- Dataset rows:
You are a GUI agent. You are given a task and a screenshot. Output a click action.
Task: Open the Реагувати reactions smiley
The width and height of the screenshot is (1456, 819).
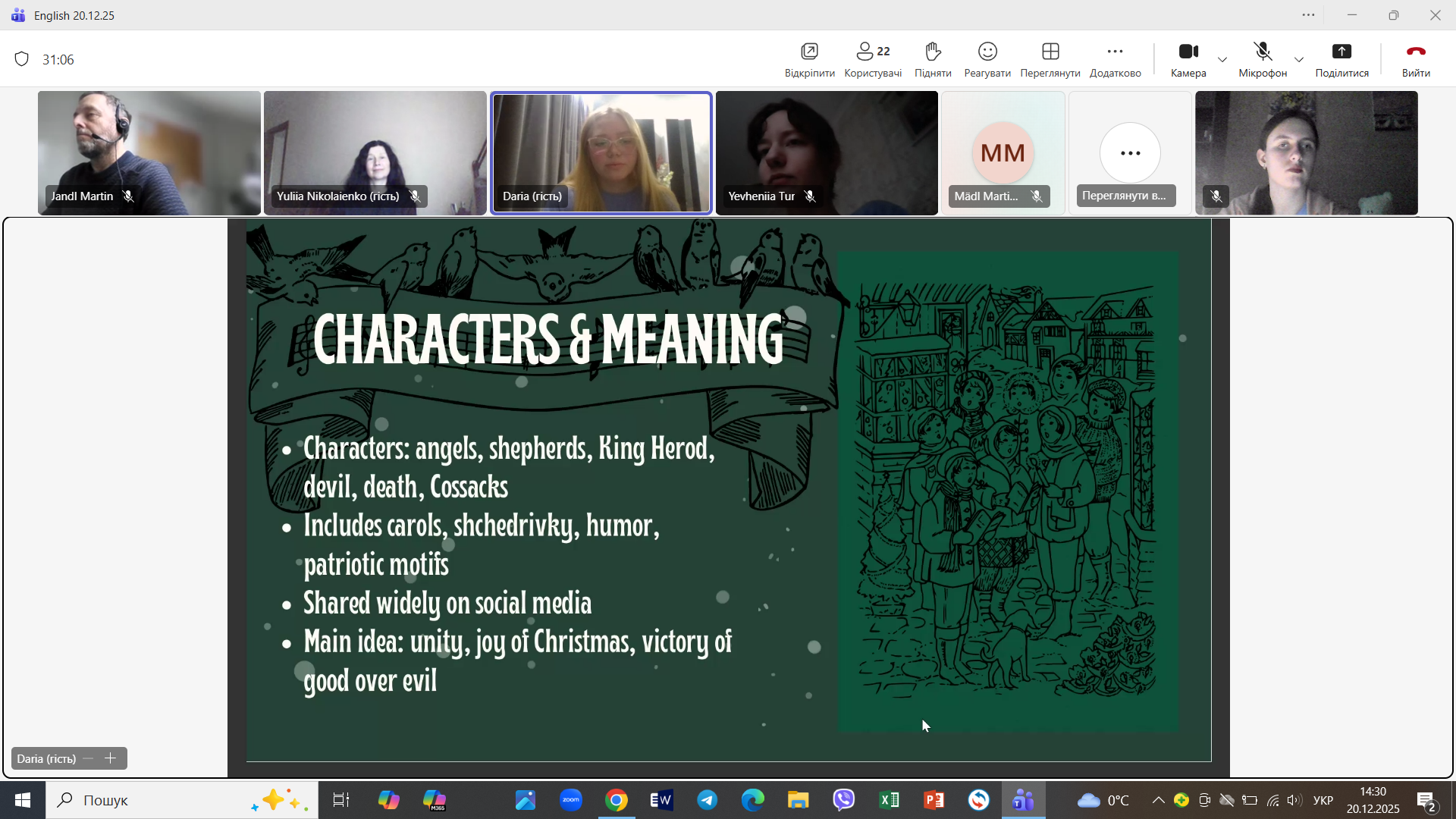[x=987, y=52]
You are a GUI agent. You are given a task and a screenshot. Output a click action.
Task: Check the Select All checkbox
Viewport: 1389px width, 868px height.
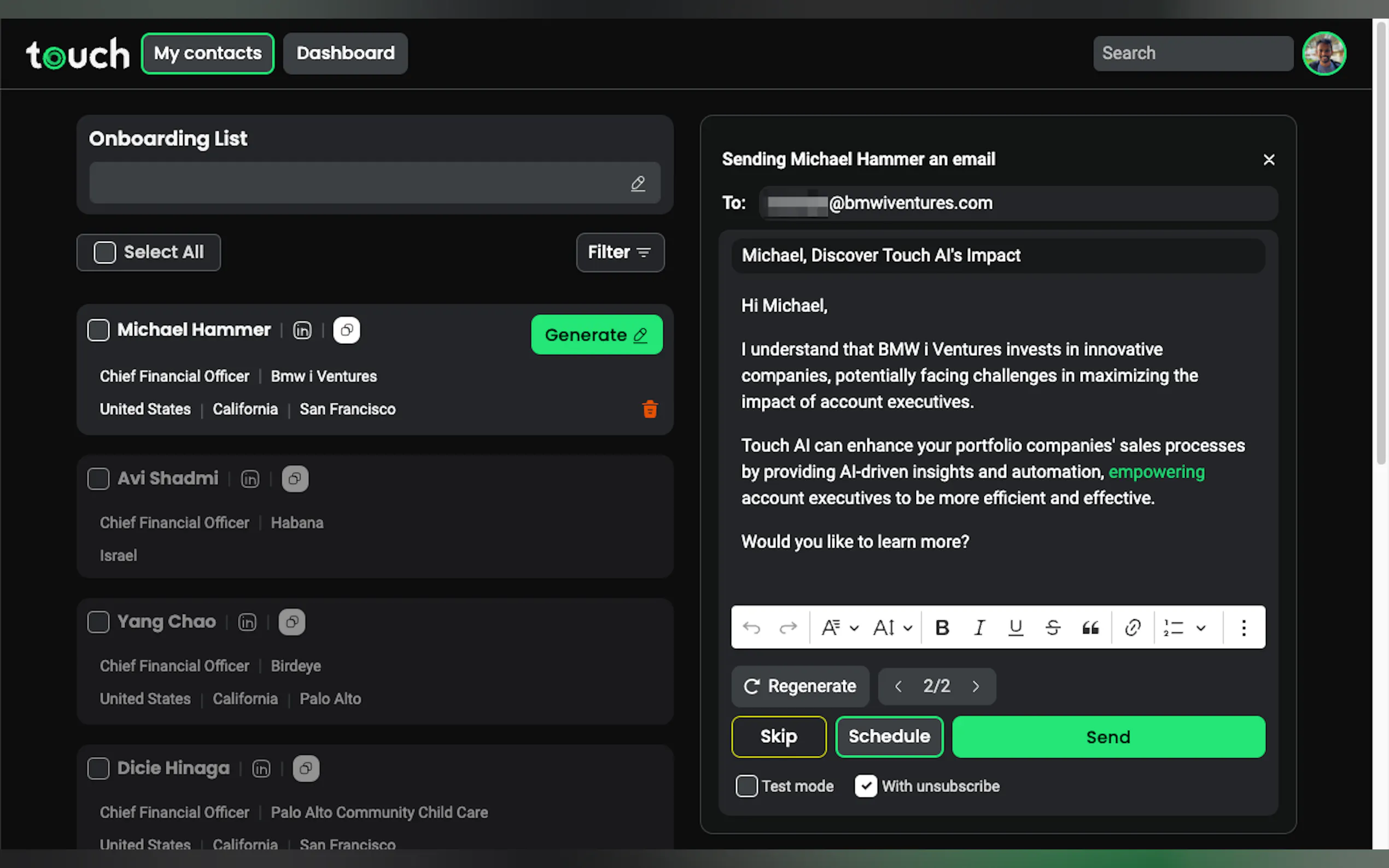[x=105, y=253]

* * *

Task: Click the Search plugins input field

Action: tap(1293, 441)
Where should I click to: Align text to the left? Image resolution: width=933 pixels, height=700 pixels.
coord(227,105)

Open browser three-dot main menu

- Your task: Rewrite the material from the line containing "Task: Click the Search plugins input field" through the line containing "Open browser three-dot main menu", inclusive, and nothing else. Keep the requests as they are, but multiply every coordinate in the answers by 0.2 and round each to a whole number, with halves rounded up.

- Task answer:
Task: Click the Search plugins input field

Action: tap(259, 88)
Where should I click to: Align text to the left? Image resolution: width=933 pixels, height=700 pixels.
coord(45,21)

Open browser three-dot main menu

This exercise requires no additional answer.